Using this formula we obtain a ratio of 3:7 between the Δlog Min,j and Δlog Mall,j which means that for an increase in the mortality by 7 units due to the jth outcome associated with the total PM exposure for each 10 μg/m3 increase in PM2.5 outdoors , there is an increase of 3 units in the value of mortality due to the jth outcome associated with indoor exposure to outdoor-origin PM for each 10 μg/m3 increase in PM10 or PM2.5. The calculations are carried out considering a time span of 24 hours and ΔCout-in of 7.5 because according to Leung Dennis Y.C (2015), approximately 75% variation in indoor air pollutant concentration is due to outdoor air pollutant concentration variation. Previously, Douglas W. Dockery et al, based on a survey model, had estimated that the mean infiltration rate of outdoor fine particulates was approximately 70% and the effect of full air conditioning of the building was to reduce infiltration of outdoor fine particulates by about one half, while preventing dilution and purging of internally generated pollutants. However, when analyzed for the Delhi suburban setup, we see that the infiltration rate, although within the 95-percentile spread of normal distribution of 70% mean, tends to be on the higher side due to the high rates of pollution in India. Further, according to Chun Chen et al.(2011),the indoor/outdoor ratios vary considerably due to the difference in size-dependent indoor particle emission rates, the geometry of the cracks in building envelopes, and the air exchange rates. Thus, it is difficult to draw uniform conclusions. However, for our case study, we realize that the indoor environment is highly influenced by the outdoor ambience and there is a 30% increase in mortality due to increase in the indoor PM2.5 concentration if there is a 70% increase in the mortality due to outdoor PM2.5 concentration and the outdoor PM2.5 concentration influences the indoor concentrations of the same by 75%.

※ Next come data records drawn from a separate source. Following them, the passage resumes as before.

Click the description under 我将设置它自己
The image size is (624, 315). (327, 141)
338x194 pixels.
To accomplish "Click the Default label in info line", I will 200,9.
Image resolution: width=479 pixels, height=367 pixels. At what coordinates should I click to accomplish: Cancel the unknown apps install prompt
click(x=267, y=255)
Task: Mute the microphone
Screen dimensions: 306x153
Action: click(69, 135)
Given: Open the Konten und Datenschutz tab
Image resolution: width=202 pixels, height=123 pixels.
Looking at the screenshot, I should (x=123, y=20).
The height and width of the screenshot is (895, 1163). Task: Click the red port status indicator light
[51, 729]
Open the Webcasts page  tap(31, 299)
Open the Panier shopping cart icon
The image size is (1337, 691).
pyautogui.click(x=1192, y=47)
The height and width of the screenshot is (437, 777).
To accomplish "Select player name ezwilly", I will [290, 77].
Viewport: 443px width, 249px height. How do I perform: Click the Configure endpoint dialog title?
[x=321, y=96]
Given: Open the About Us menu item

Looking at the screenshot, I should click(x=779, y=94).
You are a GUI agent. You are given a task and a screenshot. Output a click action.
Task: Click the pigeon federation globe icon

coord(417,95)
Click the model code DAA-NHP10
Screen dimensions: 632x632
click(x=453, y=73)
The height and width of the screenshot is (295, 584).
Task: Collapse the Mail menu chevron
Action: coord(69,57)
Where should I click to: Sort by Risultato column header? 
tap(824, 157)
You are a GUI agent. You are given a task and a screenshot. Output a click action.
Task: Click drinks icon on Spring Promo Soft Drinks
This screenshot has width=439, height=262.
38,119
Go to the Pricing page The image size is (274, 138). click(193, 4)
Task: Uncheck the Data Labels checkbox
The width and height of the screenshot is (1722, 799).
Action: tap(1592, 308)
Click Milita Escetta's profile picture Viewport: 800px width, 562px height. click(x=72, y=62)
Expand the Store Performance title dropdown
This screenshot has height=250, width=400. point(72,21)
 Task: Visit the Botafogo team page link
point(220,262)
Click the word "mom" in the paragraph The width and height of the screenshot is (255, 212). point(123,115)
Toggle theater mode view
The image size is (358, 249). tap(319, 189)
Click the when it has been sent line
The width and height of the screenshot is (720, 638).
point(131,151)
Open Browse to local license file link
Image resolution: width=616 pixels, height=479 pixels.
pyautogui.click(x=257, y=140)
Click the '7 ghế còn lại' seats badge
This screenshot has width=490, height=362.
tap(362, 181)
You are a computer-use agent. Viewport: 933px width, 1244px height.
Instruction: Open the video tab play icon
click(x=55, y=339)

Further, based on one of the research works in PNAS(Z. Bazant 2021), we can quantify the concentration of pathogen C(r,t) suspended in droplets of radius r at 25℃, exhaled by an infected person in a room and having another healthy person in the vicinity, is:
Rate of change=Production rate from exhalation − Lr – (2)
Where Lr is Loss rate of pathogens from ventilation, filtration, sedimentation, and deactivation.
For SARS-CoV-2, Buonanno et al. (2020) estimated a Cq range of 10.5 to 1,030 quanta/m3 based on the estimated infectivity ci=0.01 to 0.1 of SARS-COV-2 and the reported viral loads in sputum although the precise value depends strongly on the infected person’s respiratory activity. Here Cq is the concentration of exhaled infection quanta by an infectious individual. Hence, it becomes very important for implementation of air purification and ventilation along with proper maintenance of the 6ft rule even in the households. When the PM2.5 concentration increases indoors , the probability of getting infected by these pathogenic suspended droplets increases given the virus can use the particulate matter as a carrier and thus, this explains the increase in mortality probability indoors given there is an in particulate matter concentration outdoors.